Indeed, in the past, patients with breast cancer were treated blindly with tamoxifen. However, near fifty percent (50%) of our patients are ER/PR negative and may not been suitable for hormonal therapy. In addition, the high frequency of postmenopausal women in this study points out that hormonal therapy should be given according to the menopausal status for adequate care.
HER2 overexpression was seen in 15.4% of patients.
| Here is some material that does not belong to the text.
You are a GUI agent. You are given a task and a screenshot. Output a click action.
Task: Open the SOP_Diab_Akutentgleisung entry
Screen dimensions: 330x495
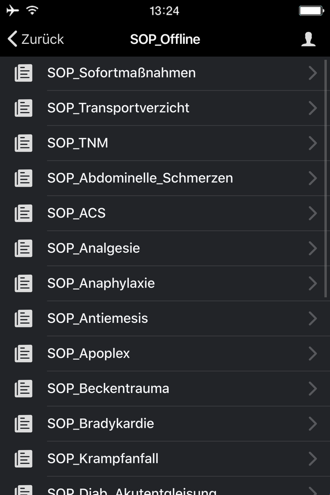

This result is in agreement with the literature data which reported 15–20% of HER2 positive in invasive breast cancer [32]. Our result is similar to the finding reported in Tanzania [15] and Ivory Coast [23] but is different from the rate found in Ghanaian women [ 16, 24].
Even if our result was included in the interval rate of HER2, it could have been underestimated as FISH was not performed to ascertain the true HER2 status of tumors with an equivocal IHC score of 2+.
In our study, the distribution of molecular subtypes found a high frequency of Luminal A subtype (42.7%) followed by triple negative (41.9%), Luminal B subtype (9.4%) and HER2 enriched (6%).
This distribution was found to be in concurrence with the results obtained from others western [12, 23] and north African countries [33, 34].
Luminal A subtype which is less aggressive type of breast cancer was predominant in our study (42.7%). A similar rate has been reported by several authors from East Africa [25]. However, the proportion of Luminal A in our patients was lesser than that reported in North Africa [33, 35], in Saudi Arabia [29] and Western countries [5]. As expected, Luminal A subtype was associated with favorable clinic and biological characteristics.
Another remarkable finding in this study is the high proportion of TNBC which accounted for 41.9%. Our result is lower compared with that noted for Nigerian [36] and Senegalese women [22] but much higher as compared with those reported from Ghana [16], Ivory Coast [23], Angola [20]and Ethiopia [25].
Many studies have reported that TNBC are the dominant phenotype in native African women [37–40] and African Americans [5, 41, 42] compared with white women but in our patients, Luminal A subtype was slightly dominant. The TNBC are considered more common in younger women and associated with aggressive clinicopathologic characteristics [27, 38]. Our findings corroborate with these reports.
Luminal B subtype defined here as simultaneous expression of ER, PR and overexpression of HER2 was found in 11 patients (9.4%). Our result is lower compared with the finding reported by Hadgu in Ethiopian women where Luminal B was the second most prevalent subtype (26%) [25] but much higher as compared with those reported from Senegal (4.6%) [22] and Angola (7.9%) [20].
HER2 enriched tumors are known to be associated with particular poor breast cancer outcomes but the use of HER 2 targeted therapy improve survival among breast cancer patients whose tumors overexpress HER2.
HER2 enriched subtype was found in 6% of our patients. Similar rate has been reported by Effi in Ivorian women [23]. In comparison with the others subtypes, HER2 enriched tumors were observed to be associated with larger tumor size. The correlation between the different subtypes and tumor size was statistically significant (P = 0.026). Significant association between tumor size with breast cancer subtype has also been reported in Sudanese and Eritrean women [43]
In several study, some authors reported significant association between molecular subtype and histological grade [19], age [25, 33] and menopausal status [33] but in this current study, we did not find any correlation between molecular subtype and age, stage, menopausal status or histologic grade.
This study demonstrated interesting observations about breast cancer in Togo. However, some limitations should be mentioned such as the unavaibility of the cellular marker Ki 67 for all patients, the lack of evaluation for HER2 equivocal results using Fluorescence in situ and the absence of cytokeratin5/6 to identify the different subset of triple negative cancer.